Segment Start: Reading text

Carrots' Unique Cancer-Fighting Chemical

Almost everyone, of whatever age, knows and loves carrots.   To introduce our new Carrot Powder today, I'll share my most memorable encounters with carrots, which came decades ago as I was learning to garden and to become a doctor. 

From my earliest gardening days, I realized something that I believe to this day: The ability to grow carrots separates a really good gardener from the noncommittal gardener.   Carrots are extremely sensitive to both the quality of the bed preparation and the care one uses to tend the young seedlings.
 
First, the bed must be completely level and a uniformly fine texture. Rocky or clumpy beds will produce poor results. Second, how you seed the bed matters. I’ve heard other gardeners say, if you sprinkle the seeds on the surface too thickly, they all grow, but if you sprinkle them too thinly, none grow.  How this happens is anyone’s guess, but that has been my experience as well.
 
Third, once the seeds are sown, they must be watered AT LEAST once a day.  Miss one day, and the seeds won’t germinate, and the ones that have germinated will die.   Then, if all goes well and the carrots sprout, the bed must be carefully watered and the carrots thinned to produce a weed-free, properly spaced stand of carrots.  This is truly a labor of love, but the rewards are one of nature’s most nutritious and flavorful foods.
 
In the early 1980s, I joined the Physicians Association for Anthroposophical Medicine.  The president of the group was a young family-practice physician who, soon after I joined the group, contracted testicular cancer.  Rather than undergo conventional chemotherapy, he used the Gerson Diet, with its 8 to 10 glasses of carrot juice a day, as his main therapy.  He went into a full remission, which lasted about a decade.  At that time, he had a recurrence, which he attempted unsuccessfully to treat with conventional therapy.  It was a difficult time for our entire close-knit group of young doctors, but it drove home for all of us the life-long lesson that disease can be treatable through dietary changes.  The experience was such a profound lesson for me that one year later, when I graduated from medical school, I asked my parents for a Norwalk juicer as my graduation present.  My intention was to lend it to my cancer patients to make their own carrot juice.  Thirty-three years later, that juicer has made untold gallons of carrot juice for me and my patients.

Segment End: Reading text
Segment Start: Extracted data

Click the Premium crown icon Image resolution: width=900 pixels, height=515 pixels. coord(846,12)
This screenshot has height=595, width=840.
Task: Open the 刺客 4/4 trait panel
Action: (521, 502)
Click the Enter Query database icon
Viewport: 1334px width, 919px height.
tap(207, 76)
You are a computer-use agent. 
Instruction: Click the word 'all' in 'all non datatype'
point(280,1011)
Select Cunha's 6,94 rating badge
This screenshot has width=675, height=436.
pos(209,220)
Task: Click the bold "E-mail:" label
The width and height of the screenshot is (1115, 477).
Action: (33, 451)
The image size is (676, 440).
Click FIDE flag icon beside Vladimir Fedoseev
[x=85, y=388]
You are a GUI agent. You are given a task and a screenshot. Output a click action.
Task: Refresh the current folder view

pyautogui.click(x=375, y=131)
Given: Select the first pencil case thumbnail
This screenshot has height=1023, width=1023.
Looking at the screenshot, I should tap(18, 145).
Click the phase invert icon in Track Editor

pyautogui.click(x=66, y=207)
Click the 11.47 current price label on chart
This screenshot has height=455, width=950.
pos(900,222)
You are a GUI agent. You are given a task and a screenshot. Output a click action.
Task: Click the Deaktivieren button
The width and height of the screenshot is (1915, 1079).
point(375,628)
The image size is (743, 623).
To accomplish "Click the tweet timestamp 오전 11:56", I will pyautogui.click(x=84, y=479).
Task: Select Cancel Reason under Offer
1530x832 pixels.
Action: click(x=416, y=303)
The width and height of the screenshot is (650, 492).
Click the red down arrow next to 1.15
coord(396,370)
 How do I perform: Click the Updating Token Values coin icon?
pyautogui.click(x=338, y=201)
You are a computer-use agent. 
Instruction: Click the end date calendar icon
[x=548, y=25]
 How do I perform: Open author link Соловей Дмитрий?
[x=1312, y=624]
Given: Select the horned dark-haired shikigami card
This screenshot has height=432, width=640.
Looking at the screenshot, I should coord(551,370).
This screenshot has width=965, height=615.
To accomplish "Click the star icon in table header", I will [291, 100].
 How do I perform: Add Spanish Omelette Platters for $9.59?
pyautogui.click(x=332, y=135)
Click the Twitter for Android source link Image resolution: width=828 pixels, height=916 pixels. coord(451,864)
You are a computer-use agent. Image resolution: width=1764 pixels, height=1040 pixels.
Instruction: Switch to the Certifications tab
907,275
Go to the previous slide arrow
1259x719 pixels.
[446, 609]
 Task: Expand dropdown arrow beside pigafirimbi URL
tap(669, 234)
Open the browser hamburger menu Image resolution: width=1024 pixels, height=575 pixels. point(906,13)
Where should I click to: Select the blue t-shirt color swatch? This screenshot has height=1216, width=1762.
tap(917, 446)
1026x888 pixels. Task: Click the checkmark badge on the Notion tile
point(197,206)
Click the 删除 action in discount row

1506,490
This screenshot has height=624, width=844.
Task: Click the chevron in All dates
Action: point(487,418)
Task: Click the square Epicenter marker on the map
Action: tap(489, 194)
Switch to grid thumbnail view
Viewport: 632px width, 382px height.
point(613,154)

Segment End: Extracted data

**To do:**
A. According to the carrot text, how often must newly sown carrot seeds be watered?
B. Write the next part of the piece about carrots, picking up after its last sentence.
The data come from a separate source.

**Exercise answers:**
A. At least once a day.

B.
 
Although dietary suggestions for cancer patients have changed through the years, especially with the finding that low-carbohydrate diets can be very effective, I still always remember the power of carrots in my friend’s recovery.  We used to think it was either the enzymes or the beta-carotene in carrots that were the active agents, but new research has identified an interesting chemical called falcarinol, which is found only in the root of the carrot plant.

Falcarinol is a natural “pesticide” and also protects the plant from fungal attacks. Falcarionol seems to have important anti-cancer effects in both prevention and treatment; in one study, rats fed falcarinol had one-third less cancer incidence than similar rats not fed falcarinol.  Furthermore, falcarinol seems to become more bio-available through either mastication (i.e., juicing in a grind-and-press juicer, like the Norwalk) or through gentle heat (like blanching and dehydration).
 
Our Carrot Powder, made from organically grown orange carrots from local Northern California farms, was made with the bio-availability of the important nutrients in mind.   Even though some of the beta-carotene is lost through cooking, this is an easy nutrient to get in our daily food.   More important are carrots’ unique chemicals, like falcarinol, where the actual medicinal benefits might lie. 
 

 Our carrots are blanched, dehydrated at low heat and then ground and put into Miron jars or mixed into our Threefold blends.   The Carrots Powder works well with both savory dishes, as in the chili we had last night (below), or sweet foods, such as Orange-Carrot Muffins (below).   Carrots deserve a special place in the annals of medicinal food and should be included in virtually everyone’s daily diet. 

In health,
Tom Cowan, M.D.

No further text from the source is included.